ASSIGNED TASK — Every line of the material must be reproduced exactly.

══════════

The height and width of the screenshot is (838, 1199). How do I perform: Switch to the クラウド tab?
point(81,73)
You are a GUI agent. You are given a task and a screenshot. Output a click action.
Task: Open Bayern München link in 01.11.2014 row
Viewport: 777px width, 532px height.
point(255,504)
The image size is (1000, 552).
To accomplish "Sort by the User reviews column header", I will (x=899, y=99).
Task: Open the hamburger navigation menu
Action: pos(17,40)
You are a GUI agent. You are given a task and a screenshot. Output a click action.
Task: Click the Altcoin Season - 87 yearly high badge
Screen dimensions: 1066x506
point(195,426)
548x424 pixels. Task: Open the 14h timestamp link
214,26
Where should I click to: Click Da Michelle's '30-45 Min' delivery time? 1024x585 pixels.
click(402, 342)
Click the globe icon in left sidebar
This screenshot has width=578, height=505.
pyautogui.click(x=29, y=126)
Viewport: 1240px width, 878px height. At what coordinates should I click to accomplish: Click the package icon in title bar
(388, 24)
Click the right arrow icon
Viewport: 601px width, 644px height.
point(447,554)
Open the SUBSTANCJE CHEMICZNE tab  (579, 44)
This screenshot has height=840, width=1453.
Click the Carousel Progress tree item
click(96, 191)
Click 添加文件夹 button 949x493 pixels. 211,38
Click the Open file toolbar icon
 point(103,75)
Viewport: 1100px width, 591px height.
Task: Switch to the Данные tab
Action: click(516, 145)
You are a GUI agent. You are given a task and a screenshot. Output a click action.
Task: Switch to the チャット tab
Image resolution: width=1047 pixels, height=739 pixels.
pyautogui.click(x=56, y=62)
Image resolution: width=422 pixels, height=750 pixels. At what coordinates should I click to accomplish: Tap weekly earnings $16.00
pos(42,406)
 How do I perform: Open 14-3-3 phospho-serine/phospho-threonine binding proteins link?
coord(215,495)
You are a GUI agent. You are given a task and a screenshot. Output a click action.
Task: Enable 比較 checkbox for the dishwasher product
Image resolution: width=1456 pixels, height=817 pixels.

══════════

ANSWER SECTION —
The height and width of the screenshot is (838, 1199). How do I perform: Switch to the クラウド tab?
point(81,73)
You are a GUI agent. You are given a task and a screenshot. Output a click action.
Task: Open Bayern München link in 01.11.2014 row
Viewport: 777px width, 532px height.
point(255,504)
The image size is (1000, 552).
To accomplish "Sort by the User reviews column header", I will (x=899, y=99).
Task: Open the hamburger navigation menu
Action: pos(17,40)
You are a GUI agent. You are given a task and a screenshot. Output a click action.
Task: Click the Altcoin Season - 87 yearly high badge
Screen dimensions: 1066x506
point(195,426)
548x424 pixels. Task: Open the 14h timestamp link
214,26
Where should I click to: Click Da Michelle's '30-45 Min' delivery time? 1024x585 pixels.
click(402, 342)
Click the globe icon in left sidebar
This screenshot has width=578, height=505.
pyautogui.click(x=29, y=126)
Viewport: 1240px width, 878px height. At what coordinates should I click to accomplish: Click the package icon in title bar
(388, 24)
Click the right arrow icon
Viewport: 601px width, 644px height.
point(447,554)
Open the SUBSTANCJE CHEMICZNE tab  (579, 44)
This screenshot has height=840, width=1453.
Click the Carousel Progress tree item
click(96, 191)
Click 添加文件夹 button 949x493 pixels. 211,38
Click the Open file toolbar icon
 point(103,75)
Viewport: 1100px width, 591px height.
Task: Switch to the Данные tab
Action: click(516, 145)
You are a GUI agent. You are given a task and a screenshot. Output a click action.
Task: Switch to the チャット tab
Image resolution: width=1047 pixels, height=739 pixels.
pyautogui.click(x=56, y=62)
Image resolution: width=422 pixels, height=750 pixels. At what coordinates should I click to accomplish: Tap weekly earnings $16.00
pos(42,406)
 How do I perform: Open 14-3-3 phospho-serine/phospho-threonine binding proteins link?
coord(215,495)
You are a GUI agent. You are given a task and a screenshot. Output a click action.
Task: Enable 比較 checkbox for the dishwasher product
Image resolution: width=1456 pixels, height=817 pixels.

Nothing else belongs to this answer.